• [Extracted text]:
But if increases in non-Christian membership haven’t diluted Christianity in America, hasn’t it been supplanted over time by a culture that is pervasively irreligious, if not antireligious? These terms describe segments of American intellectual, academic and media elites, but not the bulk of the American people. American religiosity could be high by absolute measures and high relative to that of comparable societies, yet the secularization thesis would still be valid if the commitment of Americans to religion declined over time. Little or no evidence exists of such a decline. The one significant shift that does appear to have occurred is a drop in the 1960s and ’70s in the religious commitment of Catholics. This shift, however, brought Catholic attitudes on religion more into congruence with those of Protestants.

• [Your tasks]:
• a. In the passage on American religion, what significant shift does it say occurred in the 1960s and '70s?
• b. Carry the passage on American religion forward from its final sentence.

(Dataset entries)
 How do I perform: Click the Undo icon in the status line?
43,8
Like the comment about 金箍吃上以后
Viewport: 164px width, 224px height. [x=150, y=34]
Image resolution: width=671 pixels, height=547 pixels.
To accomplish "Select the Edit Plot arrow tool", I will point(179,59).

• [Results]:
• a. A drop in the religious commitment of Catholics.

• b.
Over the course of American history, fluctuations did occur in levels of American religious commitment and religious involvement. There has not, however, been an overall downward trend in American religiosity. At the start of the 21st century, Americans are no less committed, and are quite possibly more committed, to their religious beliefs and their Christian identity than at any time in their history.

Mr. Huntington, the Albert J. Weatherhead III University Professor at Harvard, is the author of “The Clash of Civilizations and the Remaking of the World Order” (Simon & Schuster, 1998). This is adapted from the current issue of The American Enterprise.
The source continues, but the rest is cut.